Other exemptions apply to researchers and PhDs using the Researcher Residence Permit, Startup Denmark applicants with business plans, and intra-company transfers, who can receive up to 10% salary flexibility. Au pairs, trainees, and seasonal workers fall under separate schemes.
Those exemptions accounted for 3,200 permits in 2025, and projections point to a 10% rise in 2026 as demand increases during the green transition.
Employers face their own compliance burden under the Fast-Track system. Companies must obtain Fast-Track certification, which carries a DKK 6,500 fee and must be renewed yearly.
From March 1, 2026, Denmark also updated Fast-Track fees for applicants. The fee for a main worker is DKK 6,500, while a family member pays DKK 2,550.
Contracts must be detailed and available in Danish or English. They must specify salary in DKK, pension terms, and bank details, and employers must show no Danish or EU candidates were available, including through job advertisements on Jobindex.dk.
Companies must report wage data quarterly to SKAT, the tax authority. Violations can trigger fines of up to DKK 100,000 or lead to certification revocation.
Non-compliance rose 12% in 2025 audits, prompting SIRI to hold a guidance webinar in February 2026. The agency also updated its online salary calculator in February 2026 to reflect contract duration and salary components.
The salary rules fit into a wider immigration framework. Positive Lists support more than 25,000+ annual openings, while Denmark’s work permits also function as residence permits and can support family reunification.
For spouses, the integration income threshold is DKK 70,000. Denmark also launched a digital nomad visa pilot in 2026 with a salary threshold of DKK 500,000 for remote workers in tech.
Officials have tied the higher thresholds to inflation and pay growth. Denmark recorded 3.2% in 2025 inflation and 4.1% average wage growth, while employers reported 40,000 vacancies in STEM/healthcare.
The rules also aim to prevent wage gaps. Authorities say the framework is meant to avoid the 20% wage gaps seen pre-2020.
For workers, the higher bar may be hardest on junior candidates. Entry IT roles now need about DKK 45,000/month to qualify, though successful applicants gain access to free healthcare, 6-week vacations, and 52-week parental leave.
Processing times remain relatively short for some applicants. The average is 10 days under Fast-Track and 1 month under the standard route.

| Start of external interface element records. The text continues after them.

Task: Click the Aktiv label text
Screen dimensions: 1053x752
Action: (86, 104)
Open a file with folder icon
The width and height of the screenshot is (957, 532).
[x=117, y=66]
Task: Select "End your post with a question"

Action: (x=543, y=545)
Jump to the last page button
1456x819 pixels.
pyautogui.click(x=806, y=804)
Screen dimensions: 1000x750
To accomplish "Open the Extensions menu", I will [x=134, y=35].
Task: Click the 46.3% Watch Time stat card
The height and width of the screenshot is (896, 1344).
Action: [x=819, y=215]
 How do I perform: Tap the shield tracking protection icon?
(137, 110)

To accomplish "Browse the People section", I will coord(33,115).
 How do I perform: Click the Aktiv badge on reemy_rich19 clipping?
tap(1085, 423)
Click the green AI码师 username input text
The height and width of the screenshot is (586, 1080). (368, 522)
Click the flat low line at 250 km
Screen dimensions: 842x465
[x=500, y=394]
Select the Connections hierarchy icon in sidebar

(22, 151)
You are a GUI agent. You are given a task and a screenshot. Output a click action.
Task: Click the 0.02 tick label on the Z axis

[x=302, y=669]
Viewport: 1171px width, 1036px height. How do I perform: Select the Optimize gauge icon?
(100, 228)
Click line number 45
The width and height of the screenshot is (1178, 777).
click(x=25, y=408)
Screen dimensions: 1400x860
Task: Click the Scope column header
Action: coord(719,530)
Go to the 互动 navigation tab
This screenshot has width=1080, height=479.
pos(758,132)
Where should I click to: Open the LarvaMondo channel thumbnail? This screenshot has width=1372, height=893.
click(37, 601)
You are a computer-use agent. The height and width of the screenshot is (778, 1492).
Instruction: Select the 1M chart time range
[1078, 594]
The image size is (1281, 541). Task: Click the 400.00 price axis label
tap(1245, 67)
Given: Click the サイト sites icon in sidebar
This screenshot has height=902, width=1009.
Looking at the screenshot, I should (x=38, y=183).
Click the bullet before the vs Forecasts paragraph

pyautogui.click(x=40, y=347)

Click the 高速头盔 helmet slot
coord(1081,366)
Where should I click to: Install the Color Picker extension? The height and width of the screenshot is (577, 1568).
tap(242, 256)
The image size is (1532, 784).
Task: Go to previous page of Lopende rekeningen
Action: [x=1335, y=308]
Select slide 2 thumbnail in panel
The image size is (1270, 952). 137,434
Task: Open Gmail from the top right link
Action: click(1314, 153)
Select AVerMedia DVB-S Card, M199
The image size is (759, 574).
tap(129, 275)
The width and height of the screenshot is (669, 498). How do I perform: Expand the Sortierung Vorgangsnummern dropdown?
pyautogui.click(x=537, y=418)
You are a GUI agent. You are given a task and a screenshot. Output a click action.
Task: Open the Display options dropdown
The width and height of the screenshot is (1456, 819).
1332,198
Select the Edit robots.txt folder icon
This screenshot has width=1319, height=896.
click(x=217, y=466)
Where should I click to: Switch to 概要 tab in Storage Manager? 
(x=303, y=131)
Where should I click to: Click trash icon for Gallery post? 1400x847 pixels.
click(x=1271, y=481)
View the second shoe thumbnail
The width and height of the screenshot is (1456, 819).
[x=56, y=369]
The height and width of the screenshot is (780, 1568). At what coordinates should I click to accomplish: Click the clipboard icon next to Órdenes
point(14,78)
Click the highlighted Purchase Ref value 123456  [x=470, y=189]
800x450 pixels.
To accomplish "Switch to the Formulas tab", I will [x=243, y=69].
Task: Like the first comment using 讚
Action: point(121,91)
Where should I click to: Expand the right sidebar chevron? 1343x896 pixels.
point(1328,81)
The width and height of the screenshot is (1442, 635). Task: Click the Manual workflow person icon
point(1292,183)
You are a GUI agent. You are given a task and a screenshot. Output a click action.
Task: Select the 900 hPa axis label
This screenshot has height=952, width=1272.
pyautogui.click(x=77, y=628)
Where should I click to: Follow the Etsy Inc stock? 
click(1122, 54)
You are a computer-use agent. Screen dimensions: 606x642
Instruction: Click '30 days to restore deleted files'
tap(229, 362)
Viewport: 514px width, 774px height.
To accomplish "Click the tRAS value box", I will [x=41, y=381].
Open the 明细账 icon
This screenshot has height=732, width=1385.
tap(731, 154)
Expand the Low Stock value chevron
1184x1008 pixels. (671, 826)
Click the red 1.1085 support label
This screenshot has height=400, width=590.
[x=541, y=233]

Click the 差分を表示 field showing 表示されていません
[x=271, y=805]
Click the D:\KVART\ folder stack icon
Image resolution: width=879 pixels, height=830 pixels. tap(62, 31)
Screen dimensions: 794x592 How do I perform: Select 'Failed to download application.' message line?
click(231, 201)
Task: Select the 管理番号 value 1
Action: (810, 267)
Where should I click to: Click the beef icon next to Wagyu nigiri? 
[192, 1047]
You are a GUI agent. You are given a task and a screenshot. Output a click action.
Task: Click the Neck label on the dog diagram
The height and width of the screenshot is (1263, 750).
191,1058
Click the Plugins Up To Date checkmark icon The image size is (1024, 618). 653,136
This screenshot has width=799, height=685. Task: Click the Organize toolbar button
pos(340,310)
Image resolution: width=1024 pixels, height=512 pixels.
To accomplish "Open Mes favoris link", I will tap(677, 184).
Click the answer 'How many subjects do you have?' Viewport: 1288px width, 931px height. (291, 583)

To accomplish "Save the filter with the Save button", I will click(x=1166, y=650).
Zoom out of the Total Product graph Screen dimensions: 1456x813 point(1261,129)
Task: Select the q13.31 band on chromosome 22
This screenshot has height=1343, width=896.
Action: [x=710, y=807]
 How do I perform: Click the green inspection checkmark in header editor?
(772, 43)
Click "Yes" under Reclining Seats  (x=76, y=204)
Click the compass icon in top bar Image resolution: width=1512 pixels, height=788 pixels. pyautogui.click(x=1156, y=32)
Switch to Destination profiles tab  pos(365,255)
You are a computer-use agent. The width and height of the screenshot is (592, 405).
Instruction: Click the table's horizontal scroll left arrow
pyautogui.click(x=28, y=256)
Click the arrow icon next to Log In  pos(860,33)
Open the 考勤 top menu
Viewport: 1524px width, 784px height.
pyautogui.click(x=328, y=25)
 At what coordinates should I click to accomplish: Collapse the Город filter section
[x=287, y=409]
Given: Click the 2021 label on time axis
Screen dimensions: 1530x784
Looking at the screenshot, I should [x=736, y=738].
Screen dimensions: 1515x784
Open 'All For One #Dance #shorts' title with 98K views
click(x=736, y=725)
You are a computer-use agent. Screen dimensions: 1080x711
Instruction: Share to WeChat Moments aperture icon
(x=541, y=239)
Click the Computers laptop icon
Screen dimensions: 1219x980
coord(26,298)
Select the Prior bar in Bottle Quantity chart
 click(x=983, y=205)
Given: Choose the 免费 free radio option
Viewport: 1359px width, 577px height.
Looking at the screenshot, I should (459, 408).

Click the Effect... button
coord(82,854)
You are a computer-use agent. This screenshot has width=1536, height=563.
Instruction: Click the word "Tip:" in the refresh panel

Employers face higher costs as well. Recruitment costs have risen 8%, but foreign workers contribute 15% GDP, and small and medium-sized businesses in Jutland have reported easier hiring through the Positive Lists.
Denmark issued 28,000 permits in 2025, up 5% YoY. The rejection rate stood at 18%, with salary issues accounting for most refusals.
The forecast for 2026 is 30,000, driven by growth in wind energy. That leaves the Pay Limit Scheme, the Supplementary Pay Limit Scheme, and the Fast-Track system at the center of Denmark’s effort to bring in foreign labor while keeping wage rules tight.
Applicants with expiring permits are being told to apply 3 months early. Denmark’s system now relies on annual adjustments, strict salary definitions, and closer employer oversight as competition for skilled workers intensifies.
For foreign professionals and the companies hiring them, the message is direct: from January 1, 2026, Danish work permits under the salary-based routes depend on meeting DKK 553,000 or DKK 446,000, with the higher thresholds shaping who can enter one of Europe’s most tightly regulated labor markets.